Somalı maden işçileri: Çözüm madenlerin yeniden kamulaştırılması
Polyak Madeni'ndeki parlamanın ardından Soma'dan maden işçileri yeni bir facianın olmaması için alınması gereken önlemleri yazdı.
Fotoğraf: DHA
Soma’dan maden işçileri
Manisa
Geçtiğimiz günlerde, Soma-Kınık kömür havzasında faaliyet gösteren Polyak Madencilik’e ait yeraltı linyit işletmesinde büyük bir iş kazası yaşandı. Deyim yerindeyse yeni bir facianın eşiğinden dönüldü.
56 arkadaşımızın büyük oranda hafif yaralanmalarıyla atlatılan kaza, şirketlerin çalışma yöntemlerini bir kez daha sorgulattı.

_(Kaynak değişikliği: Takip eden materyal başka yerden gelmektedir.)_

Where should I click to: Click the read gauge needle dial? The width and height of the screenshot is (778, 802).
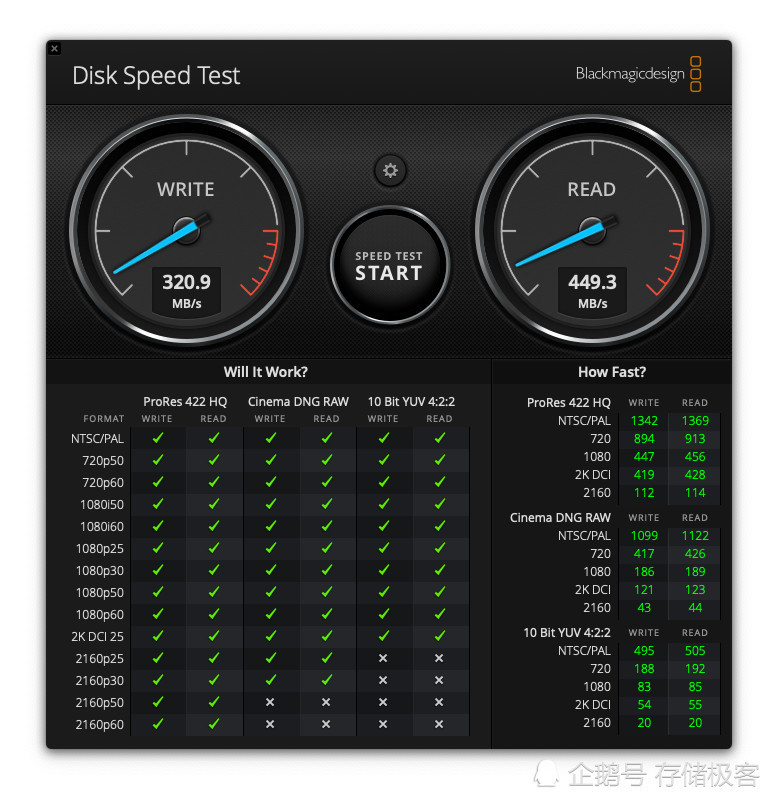[592, 231]
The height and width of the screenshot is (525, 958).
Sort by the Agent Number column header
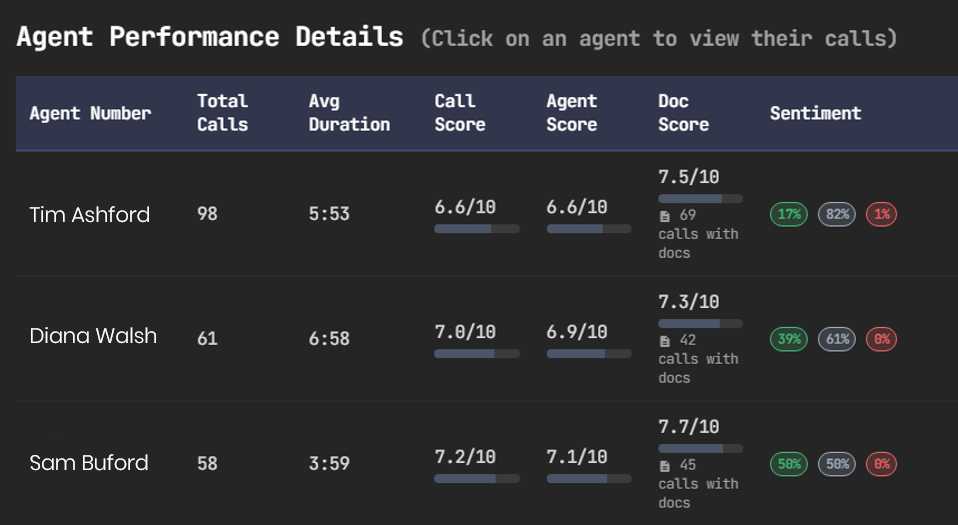pyautogui.click(x=90, y=113)
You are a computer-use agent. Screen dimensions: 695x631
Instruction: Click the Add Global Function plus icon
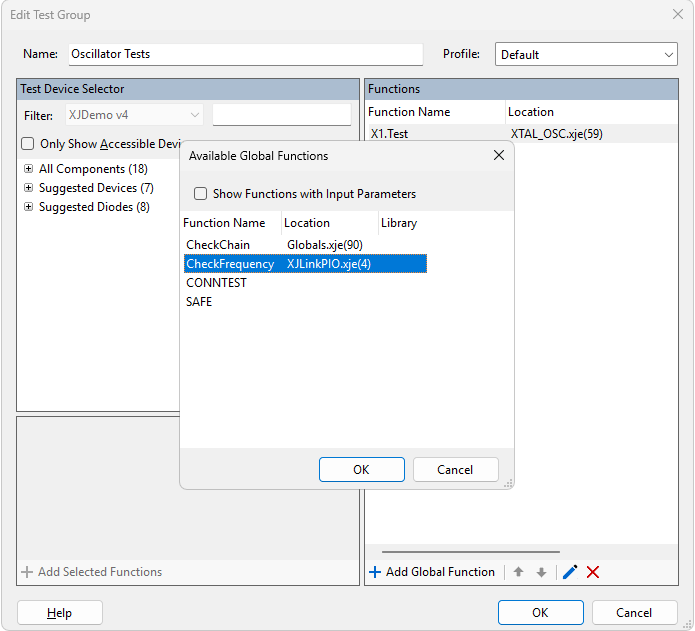(375, 572)
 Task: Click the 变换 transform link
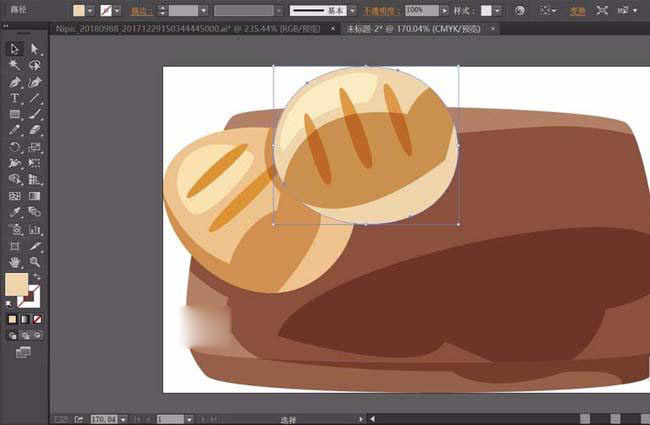[577, 10]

“Çok tehlikeli” iş kolu olarak tanımlanan bu sektörlerde, teknolojiye yapılan yatırım, yetişmiş kadrolara yapılan yatırım ve işletmelerin bağımsız kuruluşlarca da denetlenebiliyor olması hayati önem arz ediyor.
2014 yılında 301 arkadaşımızın iş cinayetine kurban gitmesinin ardından, iş güvenliği konusunda aman aman tedbirlerin alınmadığını, o günden bugüne yine birçok iş kazasının yaşandığını gördük. Şirketlerde çalışan işçilerin sayısının arttığını, 15 bin maden işçisinin 14 bininin bu şirketlerde çalışmaya başladığını söyleyebiliriz. Kamunun elindeki sahalar Demirexport, Polyak, Colin gibi dev enerji şirketlerinin elinde ve en az 50 yıllığına bu sahalara yerleştiler dersek abartmış olmayız.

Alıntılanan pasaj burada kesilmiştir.